Share your dilemmas and get honest opinions from other Mumsnetters.

To find it so difficult to switch off from my teens?

28 replies

hairymotherplucker · 05/11/2024 19:29

I've 4. 14-19.

The eldest two (19 and 17) seem to be flim-flammimg around, wasting opportunities, idling, entitled, ungrateful little
sh!ts.

We try to give them opportunities, encouragement...

They're terrible with money, tired (late nights and crap diet) and generally unpleasant.

How do you switch off? I let it wind me up and it ends in an argument. It eats away at me. When they're nice, they're lovely. When they're not, well, my heart actually aches.

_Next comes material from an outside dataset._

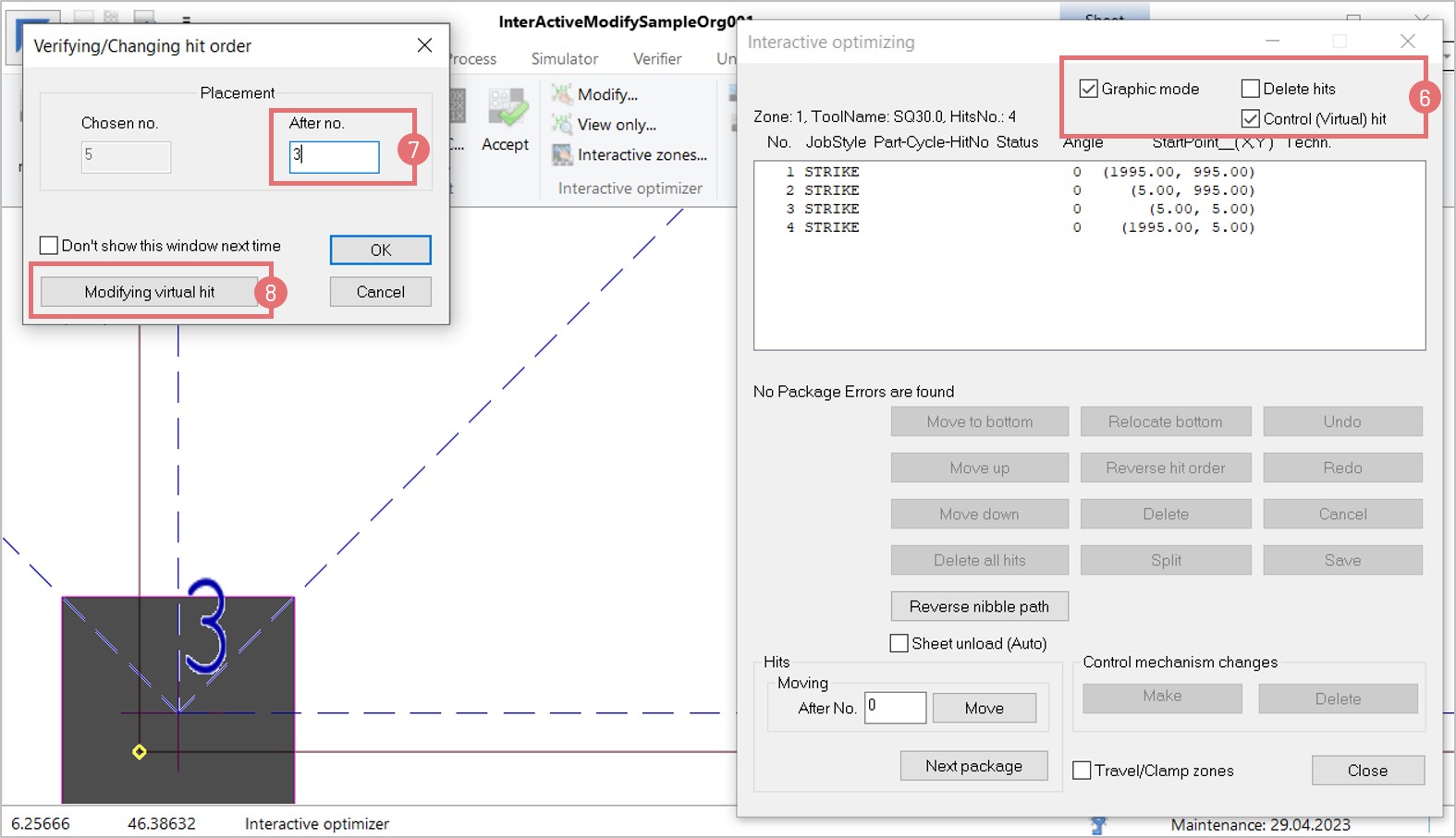
Task: Click the yellow diamond marker on canvas
Action: point(140,752)
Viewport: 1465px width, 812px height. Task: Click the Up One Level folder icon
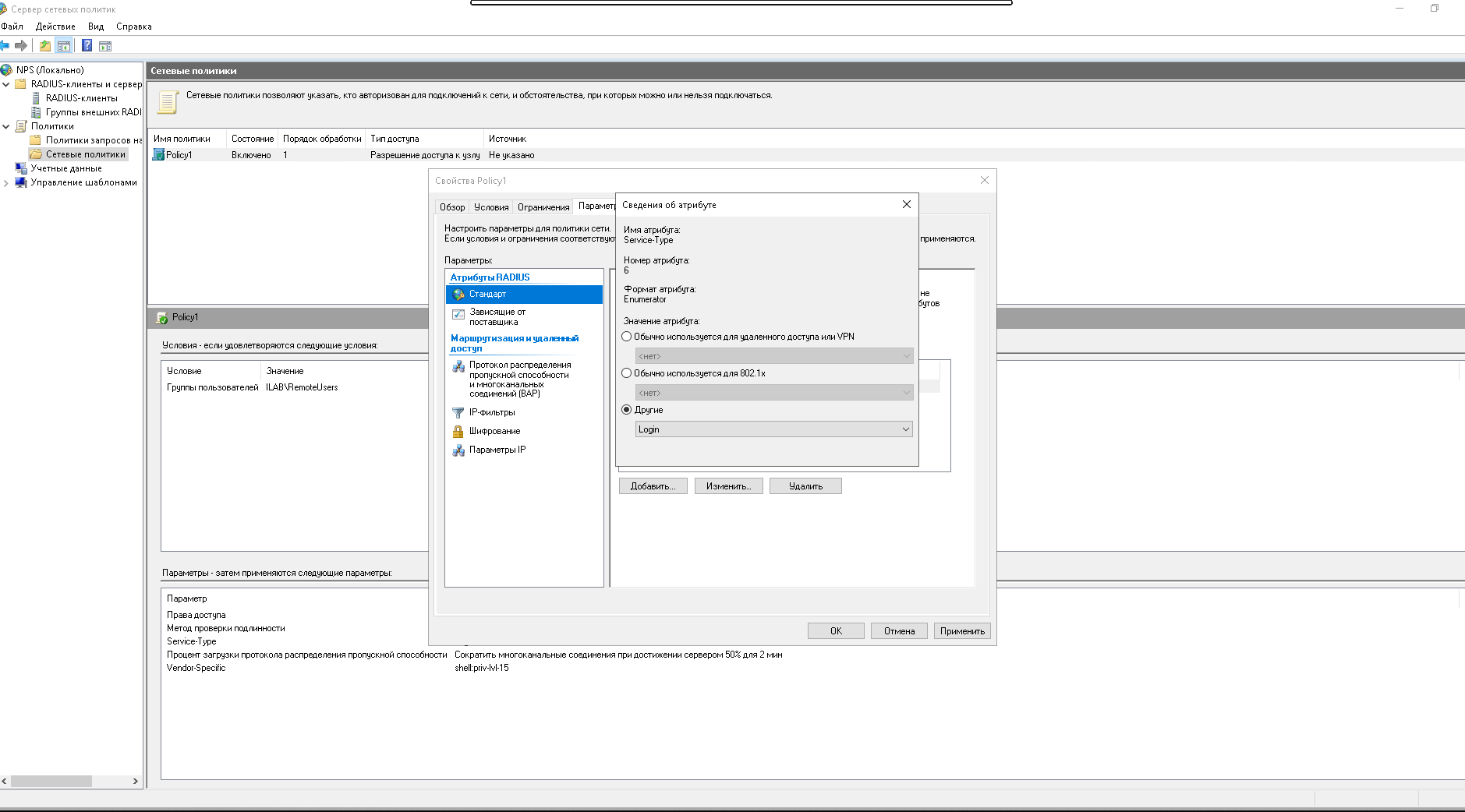pos(45,46)
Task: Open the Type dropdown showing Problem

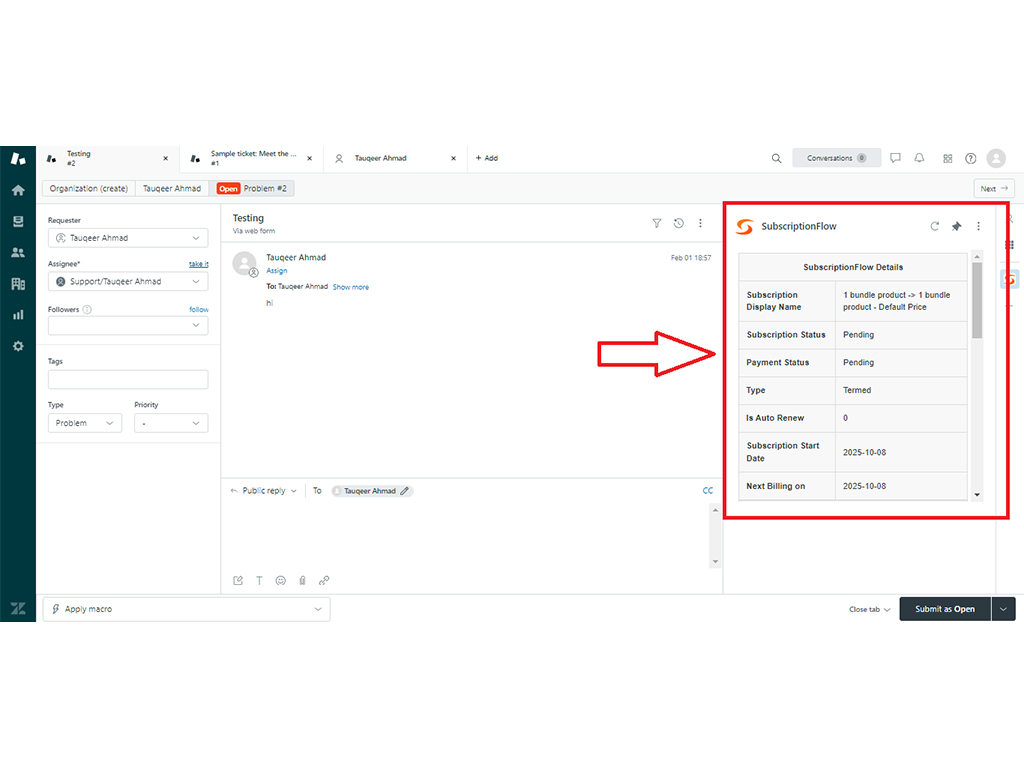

They're not bad people. To everyone else, they're great. They've just no direction and the entitlement is a joke.

Thanks for listening.

OP posts:
Ablondiebutagoody · 05/11/2024 19:40

Where do they get their money from?

converseandjeans · 05/11/2024 19:42

What do they do for money? I would be tempted to cut off funds for phones, clothes etc.

Lots are at uni by 18 so I think they are probably need to go do their own thing. Cook & pay for things themselves.

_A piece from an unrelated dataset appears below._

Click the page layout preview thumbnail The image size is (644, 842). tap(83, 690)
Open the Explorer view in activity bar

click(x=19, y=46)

Elderflower2016 · 05/11/2024 19:44

Restricting financial help tends to knock entitlement on the head. Using phones/wifi as leverage may help? Need to be in FT education or FT work.. and a spoonful of acceptance that they’re brains aren’t fully formed yet so they’ll probably turn out alright if they’ve grown up with good family values… testing times when they look like adults but don’t have adult brains 😬

Greenbanana7 · 05/11/2024 19:45

Following this as have 4 kids too ranging from 16 down to 11. My eldest ones are pretty vile most of the time and I can usually maintain a thick skin but occasionally it can really get to me. My eldest DS is very entitled and won't get a job despite him only doing a few days at college and constantly asking me to fund thing, which I usually manage to fob off.

tourdefrance · 05/11/2024 19:45

I have a 17 year old and frequently find his attitude to money appalling. Wasteful with food for example.
But I'm hoping when he leaves home and truly has to budget some of my advice will prove useful. He also has no idea what he wants to do in the future.

hairymotherplucker · 05/11/2024 20:00

Older 2 have both worked from 15 but have really struggled to find work since they finished exams. 17yo at college. Gets pocket money (has to contribute towards phone).

Eldest has just started a f/t job but moans like hell that it doesn't pay enough etc. It's not a forever job but it's regular, gives him responsibility, good on the CV etc. He's been temping (averaging 2 days a week but was taking everything he could). Spent all his childhood savings as soon as he could, spends money as soon as he gets it. Uses our car but pays own petrol/difference on insurance. We pay for phone (he contributes and knows the next phone is on him).

Wish he'd gone to uni - maybe distance and being forced to take responsibility would have improved matters.

I love him but his mood definitely sets the tone for the house.

OP posts:
Dontlletmedownbruce · 05/11/2024 20:15

I'm almost glad to read this OP (sorry!!) because I posted something similar on the Parenting page recently. I think the best thing that can happen to a young adult is to move away and actually have to survive alone. Then they learn to cut their cloth to their needs. Sadly these days with housing issues it's like they by pass that milestone and it makes life hell for parents. Even those that claim to be supporting themselves when living with parents still haven't a clue as they don't buy house stuff or pay all the bills. Maybe your eldest needs a full year to realise how to budget, for example he may wish to go on holidays but can't. He needs to save 100 a month or whatever towards the next years holiday or Christmas or whatever. Let him learn the hard way. It sounds like you are already doing the right thing gradually withdrawing supports.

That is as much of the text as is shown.